((

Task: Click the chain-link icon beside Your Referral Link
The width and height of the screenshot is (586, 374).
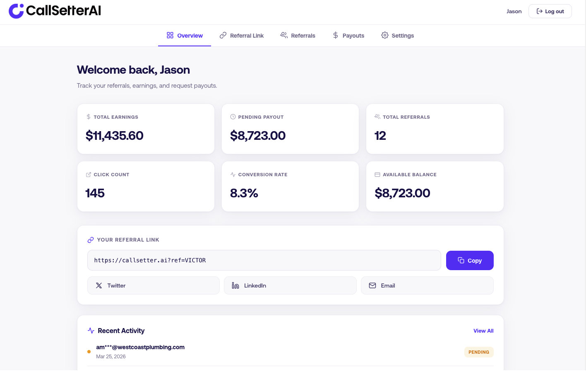Action: pos(90,240)
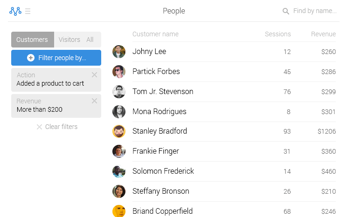This screenshot has height=217, width=347.
Task: Select the Frankie Finger customer name
Action: (x=156, y=151)
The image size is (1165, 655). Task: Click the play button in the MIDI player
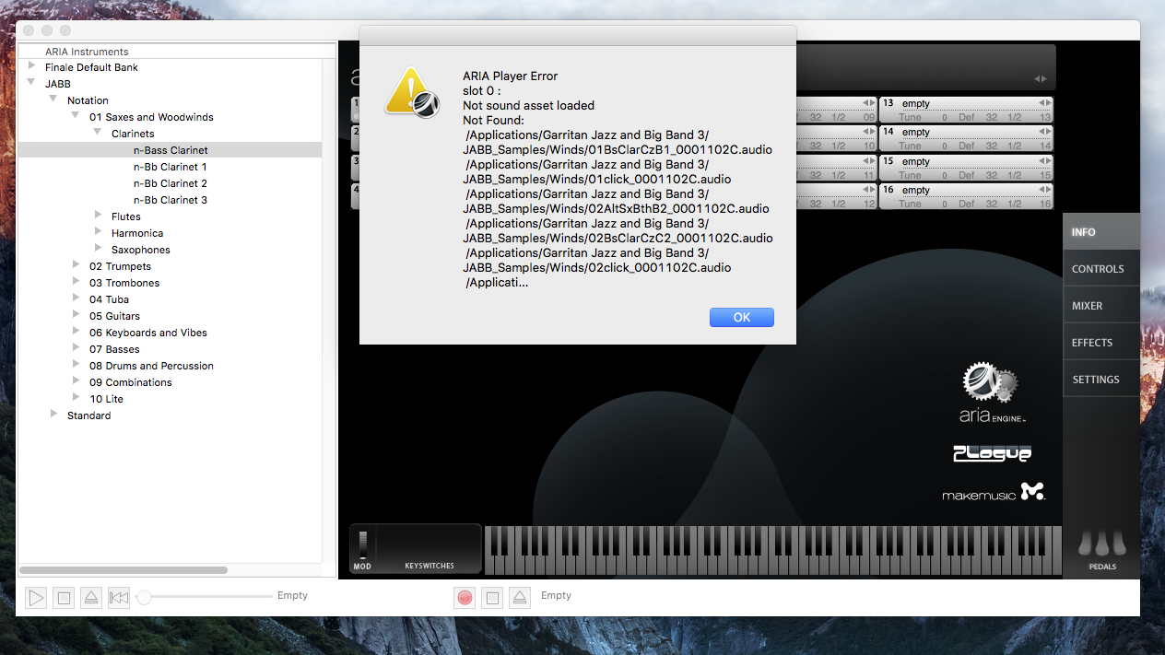pyautogui.click(x=36, y=598)
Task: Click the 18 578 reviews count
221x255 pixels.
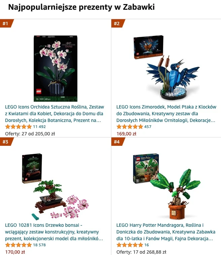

))

What to do: Excluding all pictures, print exactly and only the lines from the line with "Task: Click the 18 578 reviews count" through the end of the records above, both ends included.

Solution:
Task: Click the 18 578 reviews count
221x255 pixels.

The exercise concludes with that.